Texte à lire
211 – 🌾

Jeudi 26 mai

« On a fait un pas de géant quand on a eu l’idée [il y a 3000 ans] de dessiner un signe qui ressemble à quelque chose de familier et d’utiliser ce signe pour évoquer uniquement le son que cette chose prend à l’oral.

Voici le signe de l’orge : 🌾. Le mot orge en sumérien se prononce shèh. Donc un sumérien qui voyait ce signe et se disait : Tiens, shèh, orge. Mais en même temps, un scribe pouvait utiliser ce signe dans un tout autre type de document juste pour retranscrire le son shèh. Cette idée est assez simple, à la portée d’un enfant. Et pourtant elle aura un impact puissant et durable. Elle est le moment exact où est inventée l’écriture.

Pour donner un exemple, le mot Shèh-ga en sumérien signifie beau, gentil ou quelque chose comme ça. Pour l’écrire, on fait suivre le mot orge du mot lait, qui se dit ga.

Ainsi, le point de départ de l’écriture, c’est le rébus. »

(Irving Finkel, assyriologue au British museum).

208 – marqueur

Vendredi 20 mai

À quoi reconnaît-on les grands bourgeois ? Au besoin qu’ils ont de raconter et de se raconter que les personnes qu’ils exploitent sont des amis. Que s’ils peuvent se permettre d’avoir recours à leurs services de subalternes, leurs compétences de sous fifres, c’est parce qu’à l’origine, une relation forte et totalement désintéressée les a liés. On peut en être sûr, plus ils vantent les qualités humaines de ceux dont ils parlent, plus ils les usent.

Données répertoriées
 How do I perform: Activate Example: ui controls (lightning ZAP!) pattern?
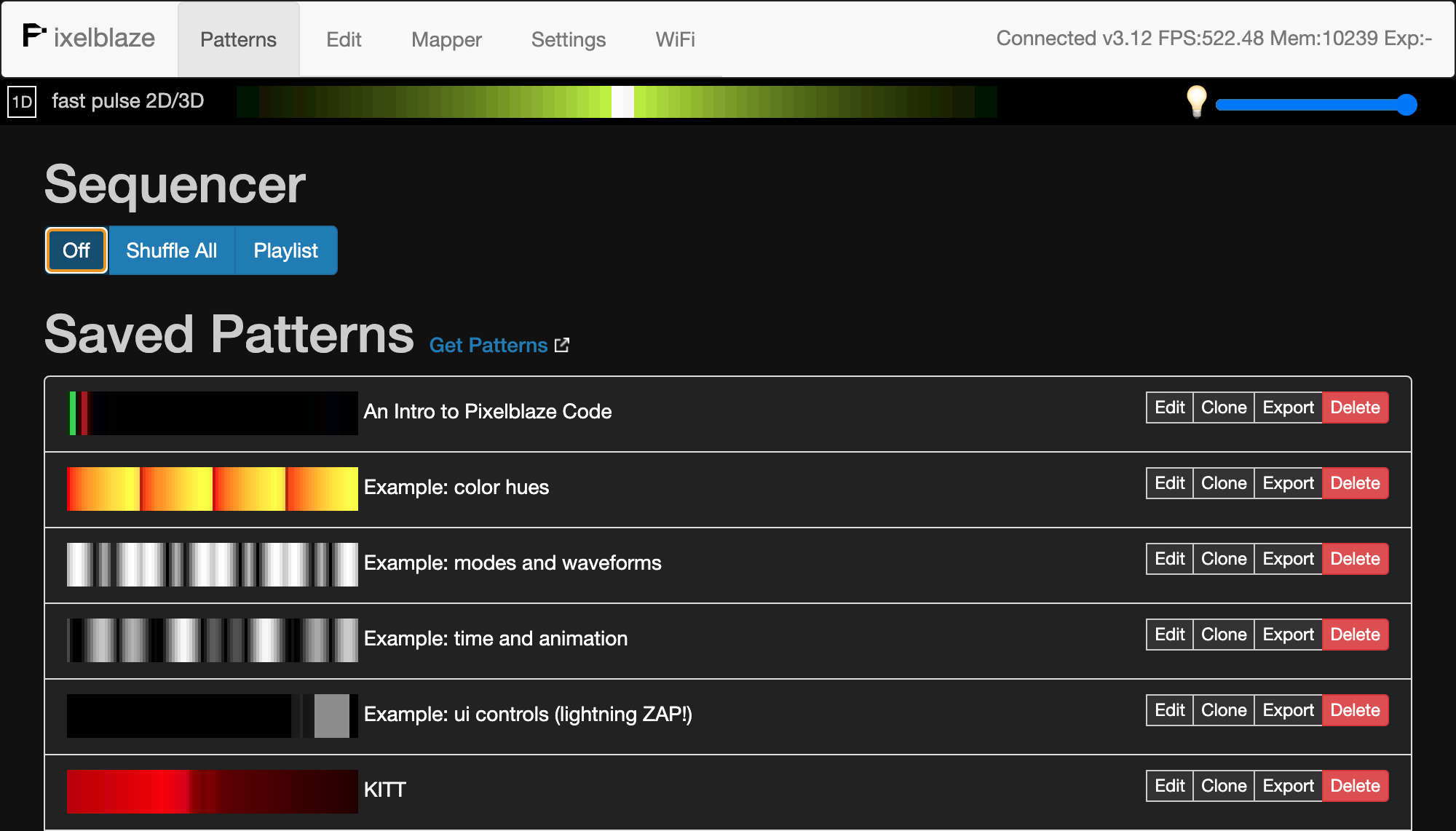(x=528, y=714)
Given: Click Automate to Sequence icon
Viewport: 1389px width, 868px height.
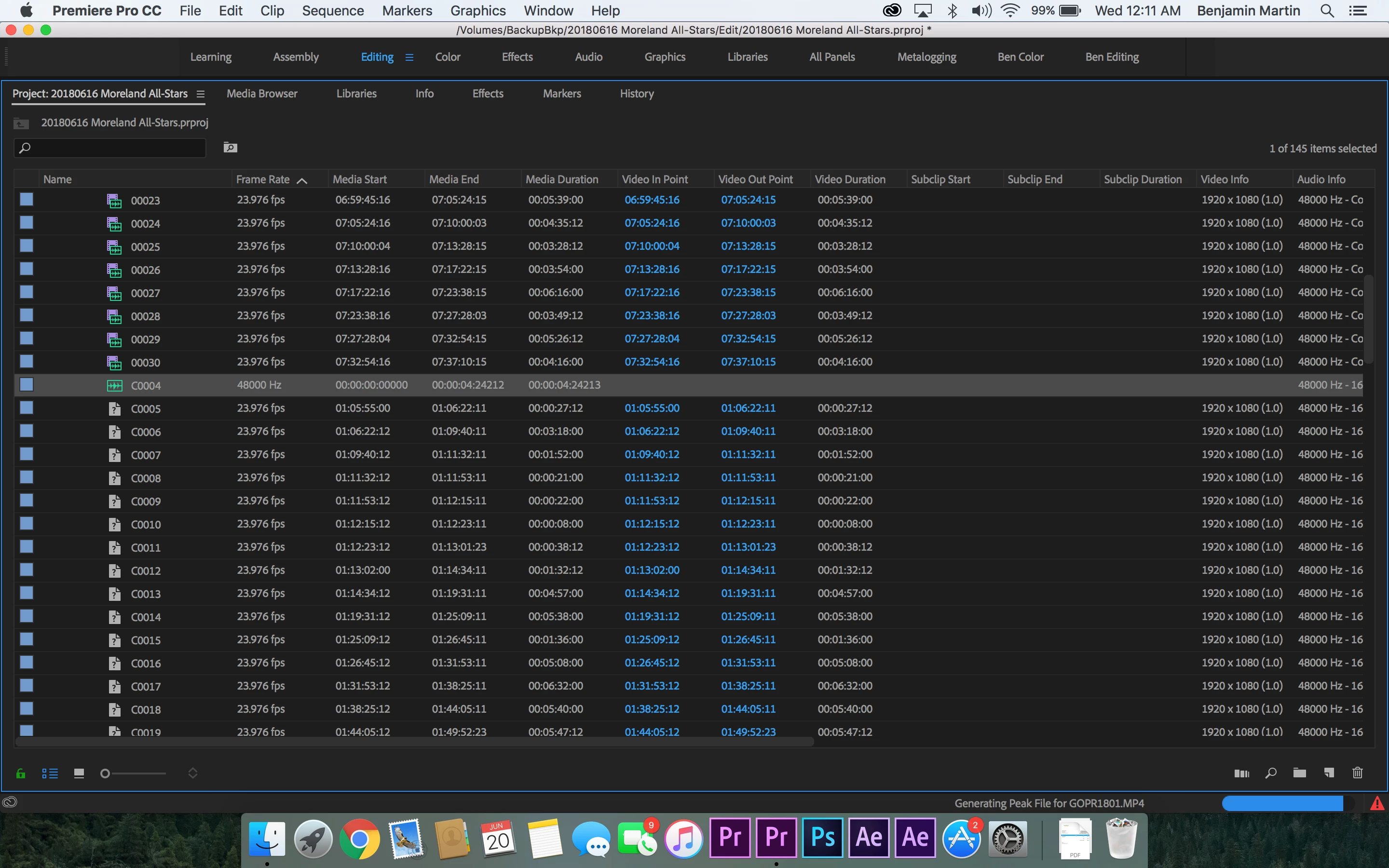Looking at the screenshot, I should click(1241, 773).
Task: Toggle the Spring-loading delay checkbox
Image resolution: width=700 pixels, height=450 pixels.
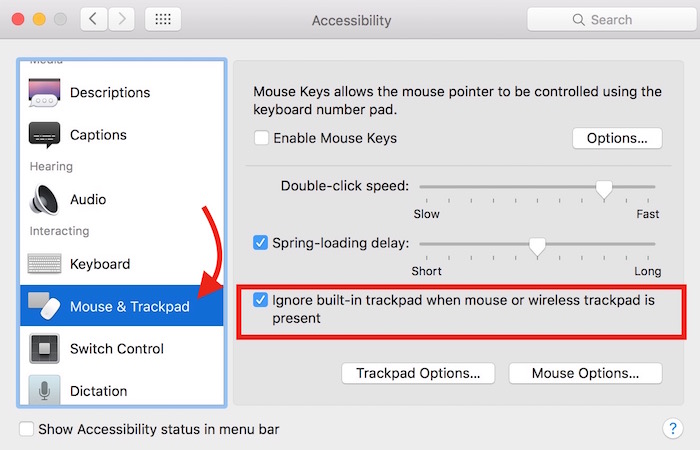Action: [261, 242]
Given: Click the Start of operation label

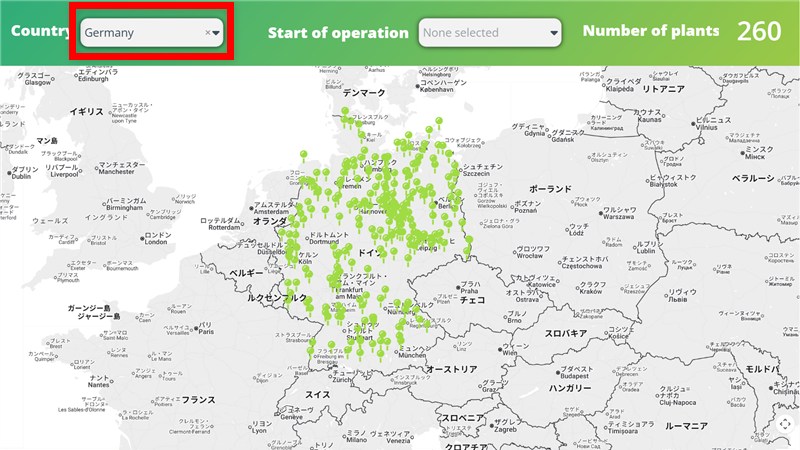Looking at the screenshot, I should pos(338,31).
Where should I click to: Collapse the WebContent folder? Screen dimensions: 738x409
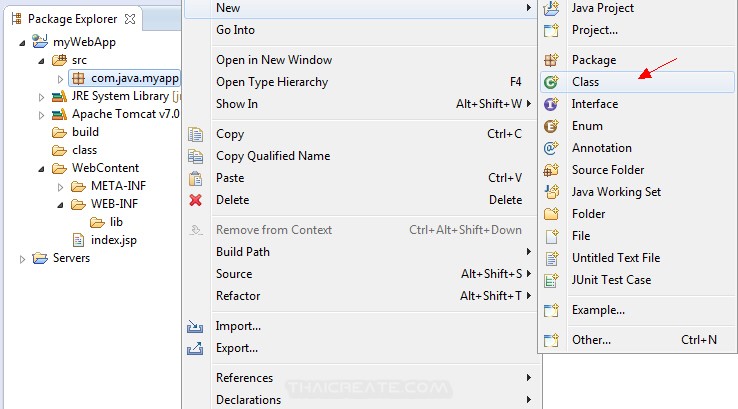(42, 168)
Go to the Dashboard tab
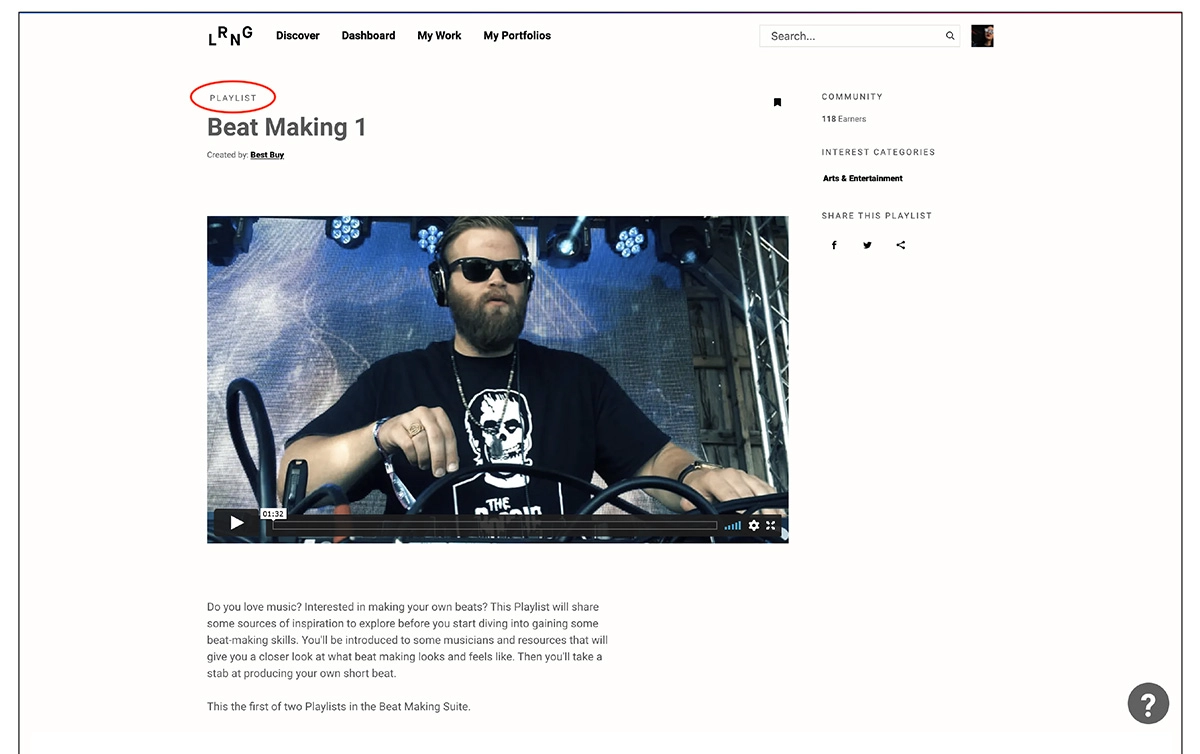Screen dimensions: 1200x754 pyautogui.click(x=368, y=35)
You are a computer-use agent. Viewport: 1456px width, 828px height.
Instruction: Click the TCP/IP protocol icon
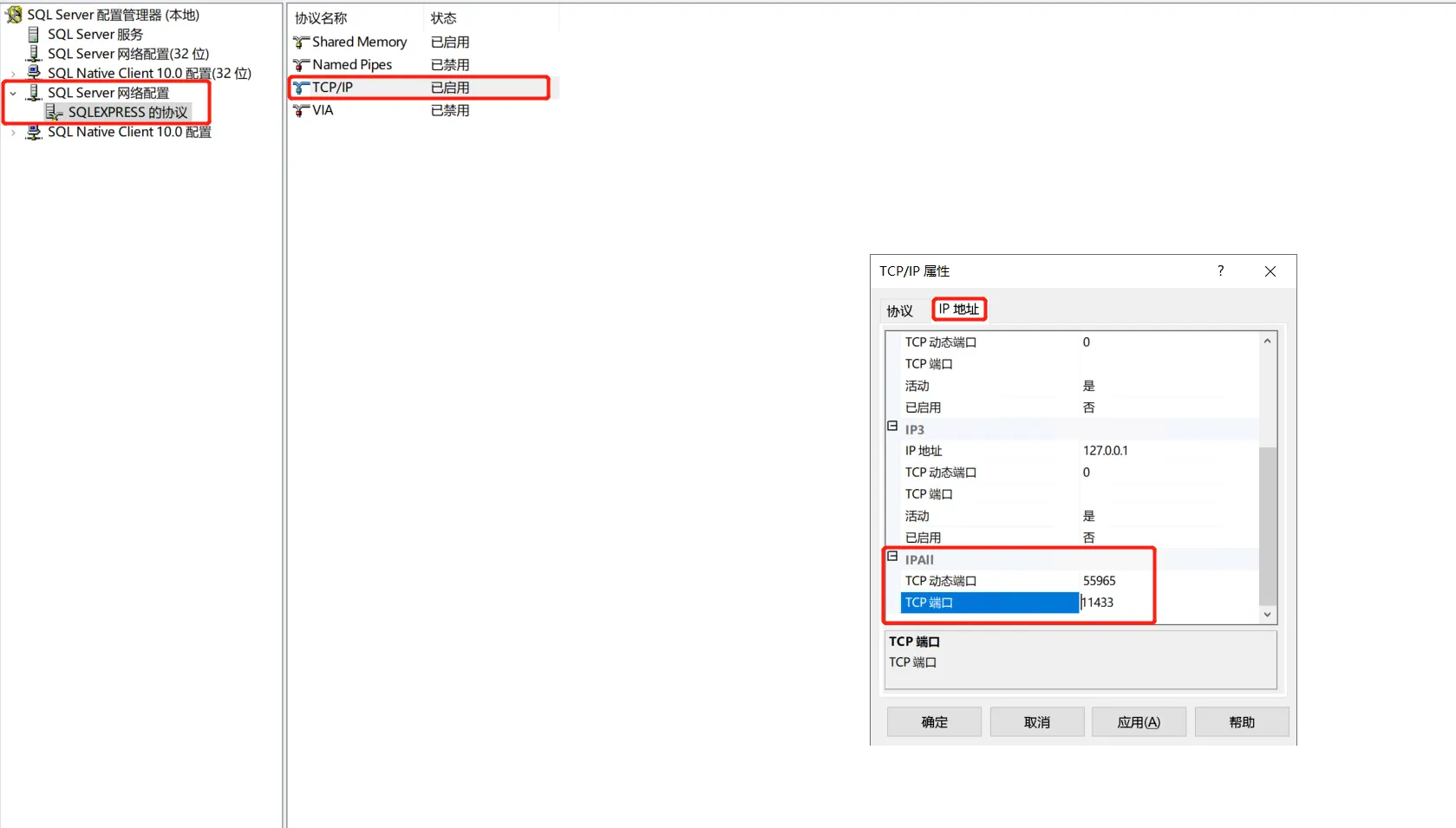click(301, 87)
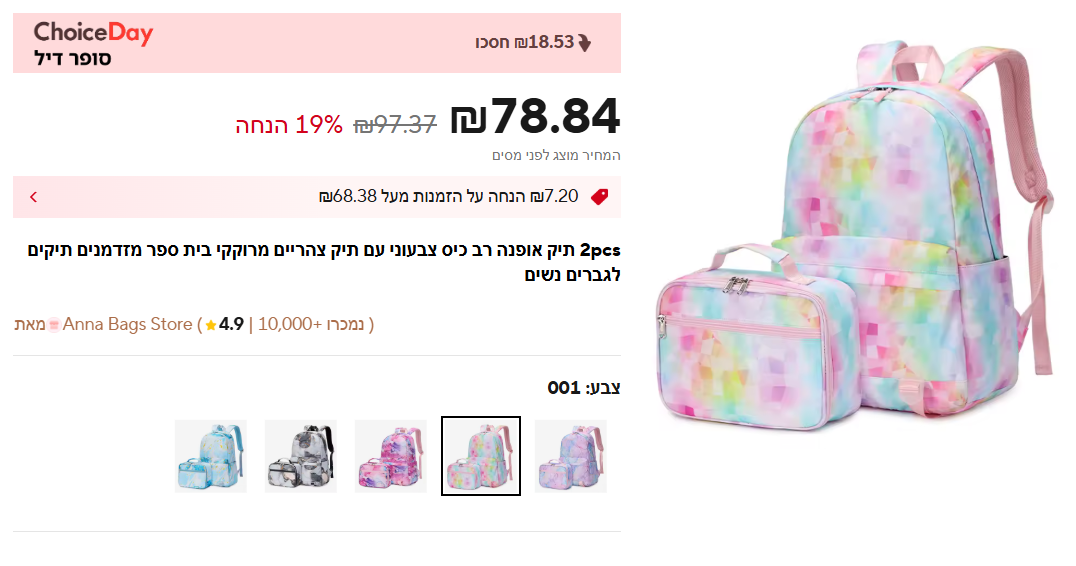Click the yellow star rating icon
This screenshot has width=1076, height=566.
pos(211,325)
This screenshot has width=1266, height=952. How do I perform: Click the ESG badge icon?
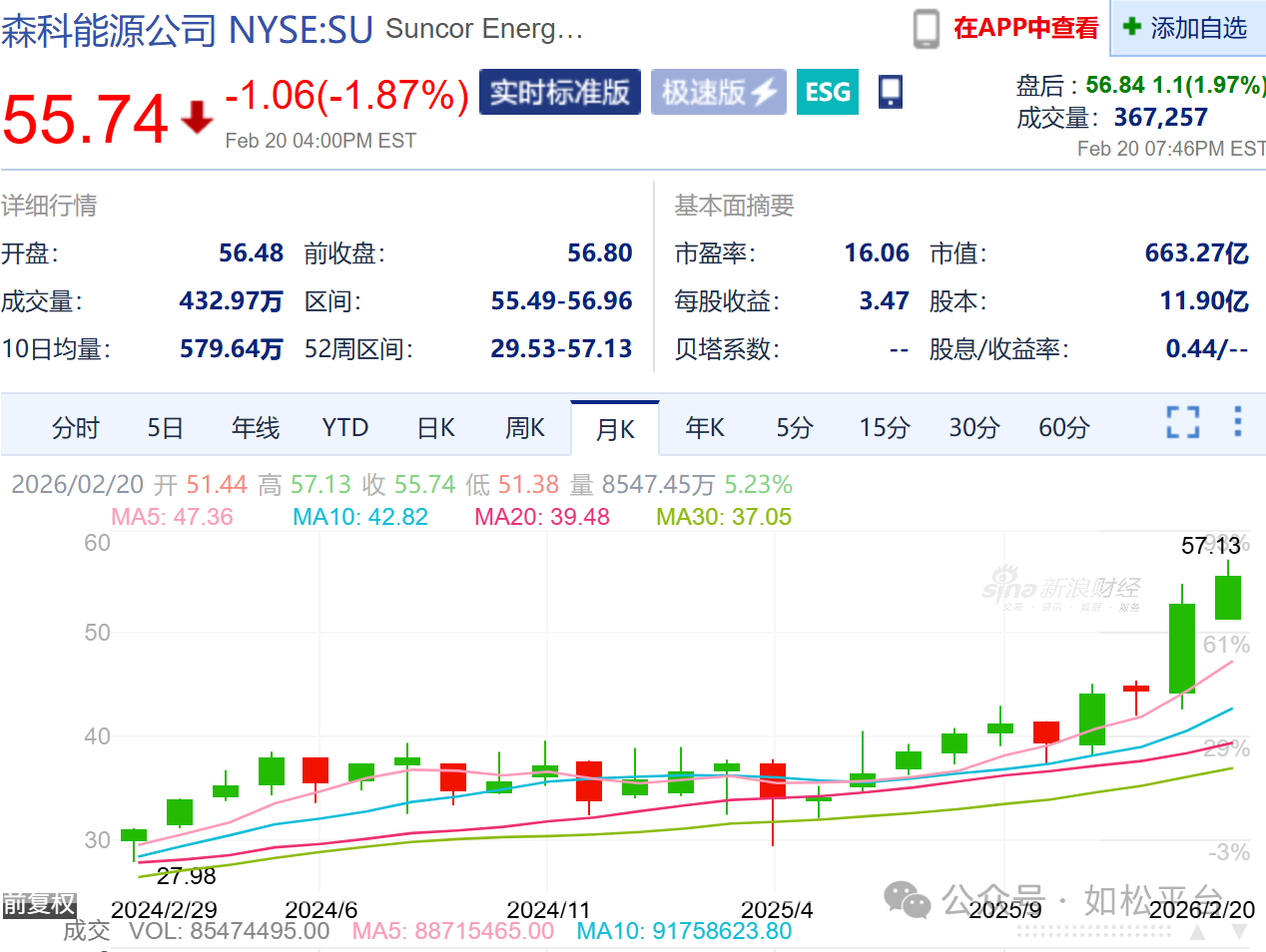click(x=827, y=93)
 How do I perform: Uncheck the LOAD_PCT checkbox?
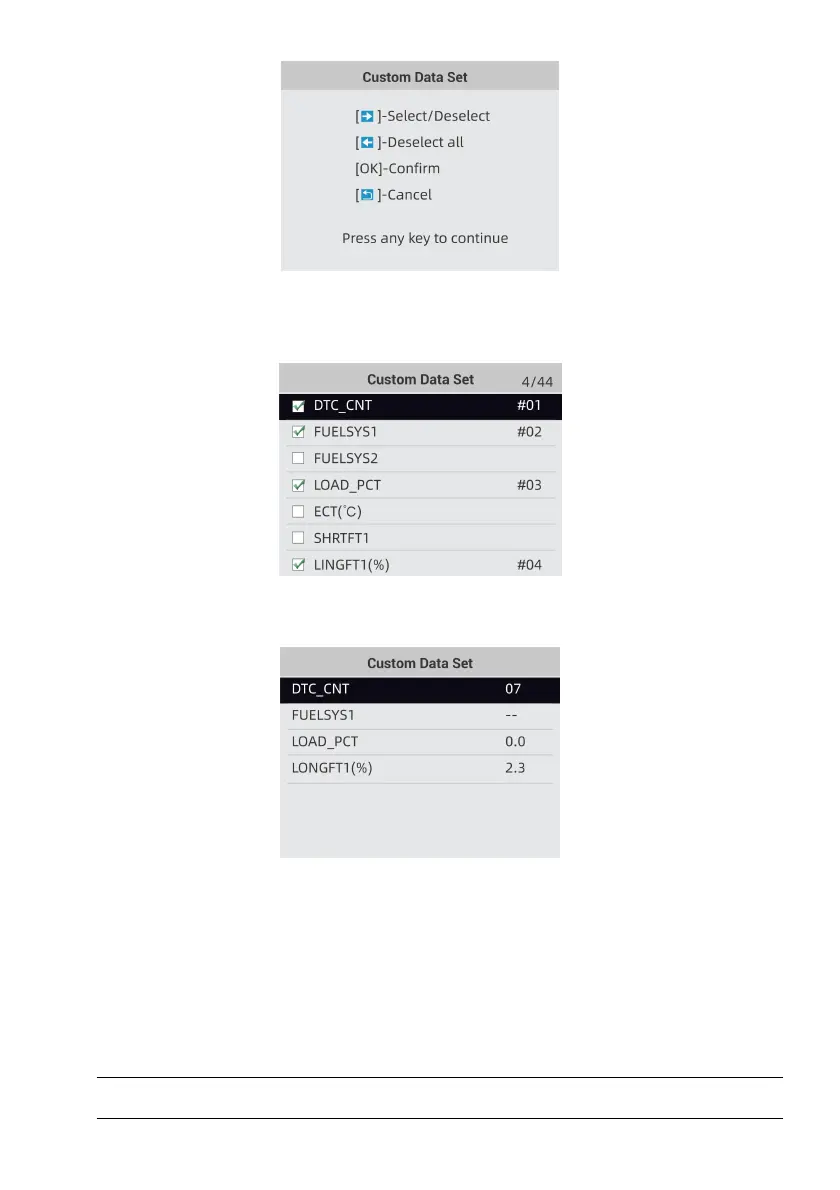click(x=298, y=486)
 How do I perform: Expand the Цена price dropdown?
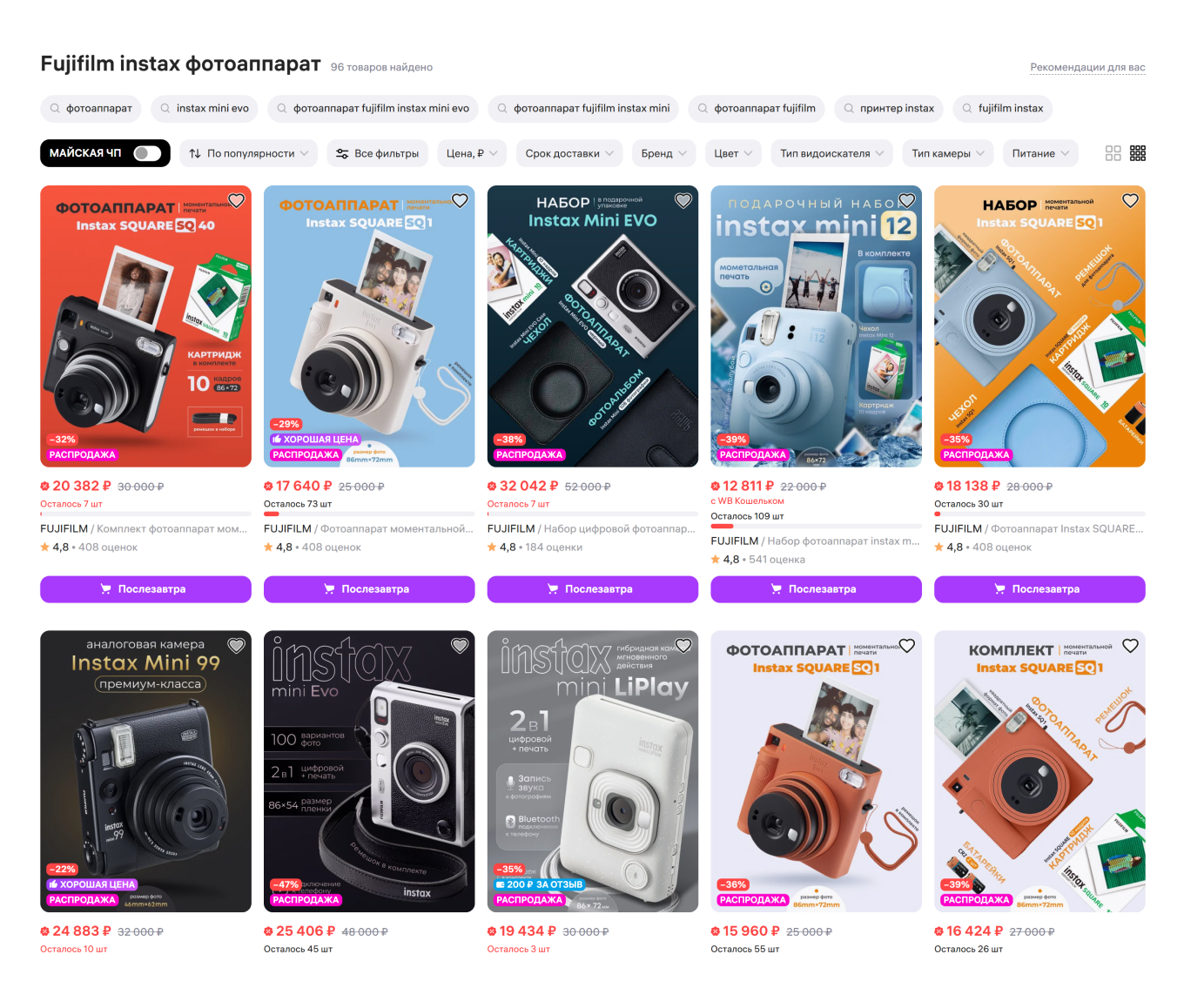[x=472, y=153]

Consignes
1. Recopiez le passage du texte à lire qui s’ouvre sur les mots « 208 – marqueur » et se clôt sur « ils les usent. ».
2. D’après le texte à lire, comment se prononce le mot orge en sumérien ?
3. Dites si chacune des affirmations suivantes concorde avec le texte à lire, en répondant par oui ou non et en citant les mots du texte qui tranchent : (a) pour écrire Shèh-ga, on place le mot lait après le mot orge ; (b) l’idée d’utiliser un signe pour son seul son est jugée hors de portée d’un enfant ; (c) le rébus est le point de départ de l’écriture.

Solutions
1.
208 – marqueur

Vendredi 20 mai

À quoi reconnaît-on les grands bourgeois ? Au besoin qu’ils ont de raconter et de se raconter que les personnes qu’ils exploitent sont des amis. Que s’ils peuvent se permettre d’avoir recours à leurs services de subalternes, leurs compétences de sous fifres, c’est parce qu’à l’origine, une relation forte et totalement désintéressée les a liés. On peut en être sûr, plus ils vantent les qualités humaines de ceux dont ils parlent, plus ils les usent.

2. Il se prononce shèh.

3.
(a) Oui : « Pour l’écrire, on fait suivre le mot orge du mot lait, qui se dit ga. »
(b) Non : « Cette idée est assez simple, à la portée d’un enfant. »
(c) Oui : « Ainsi, le point de départ de l’écriture, c’est le rébus. »